Extend the news item on the High Court's final special leave grants of 2015, picking up right after its last sentence.

= TEXT EXTRACT =
** Start **
News: Four more cases get special leave

In sittings today in Melbourne and Sydney, the High Court held its final special leave hearings for 2015, allowing appeals from the following four cases to proceed to the national apex court:

  • Betts v R [2015] NSWCCA 39, a sentencing appeal concerning an horrific instance of domestic violence, where Betts stabbed his former partner repeatedly over a lengthy period when she arrived at their flat to remove her belongings, intending that both would die together. The NSW Court of Criminal Appeal rejected Betts’s arguments that his offence was not aggravated by the extent of his partner’s injuries and was mitigated by his own extensive deliberate self-injuries (including injuries caused by his partner with his consent), but accepted his arguments that the trial judge wrongly aggravated his sentence because of his partner’s vulnerability and wrongly failed to mitigate his head sentence due to prison being especially onerous for him given his permanent self-injuries. However, the Court nevertheless let his sixteen-year sentence stand given the seriousness of his offending.
** End **
= DATA SHOWN =
** Start **
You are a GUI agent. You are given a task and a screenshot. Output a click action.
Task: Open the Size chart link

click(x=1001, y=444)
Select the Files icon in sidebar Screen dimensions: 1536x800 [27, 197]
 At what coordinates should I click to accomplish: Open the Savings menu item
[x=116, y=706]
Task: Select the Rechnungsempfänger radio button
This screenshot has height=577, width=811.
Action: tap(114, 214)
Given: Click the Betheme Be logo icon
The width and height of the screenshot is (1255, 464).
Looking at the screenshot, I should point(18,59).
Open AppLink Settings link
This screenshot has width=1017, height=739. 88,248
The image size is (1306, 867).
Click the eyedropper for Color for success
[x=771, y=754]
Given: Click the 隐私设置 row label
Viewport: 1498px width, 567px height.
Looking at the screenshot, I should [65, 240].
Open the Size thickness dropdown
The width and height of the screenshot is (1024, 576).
** End **
= RESPONSE BELOW =
  • Cosmopolitan Hotel (Vic) v Crown Melbourne Limited [2014] VSCA 353, concerning a refusal by Crown to renew two leases at its Southbank Entertainment precinct, despite the tenant having been required to extensively renovate the premises in order to obtain an earlier renewal of the lease. The Victorian Civil and Administrative Tribunal had found that a statement by Crown employees that it would ‘look after’ the tenants at the next renewal if the renovations were high quality was enforceable as a collateral contract. Victoria’s Court of Appeal held that a Supreme Court judge rightly overturned this finding on the basis that the the statement was not intended to be a promise and was too vague to enforce, but nevertheless remitted the case to the Tribunal to determine what remedy (short of renewing the lease or compensating the tenants for all the profits they might have made) Crown should give the tenants for breaking its promise to look after them.
  • Deal v Kodakkathanath [2015] VSCA 191, an appeal against the failure of a compensation claim by a primary school teacher for injuries to her knee that she sustained when she fell off a small step-ladder while removing unwieldy paper artworks from a wall. The majority held that, although the trial judge’s rejection of her claim that the school breached an occupational health and safety regulation concerning ‘hazardous manual handling tasks’ was premature, inadequately explained and involved some misreadings of the statute, it was nevertheless correct because that regulation did not cover injuries caused by falls.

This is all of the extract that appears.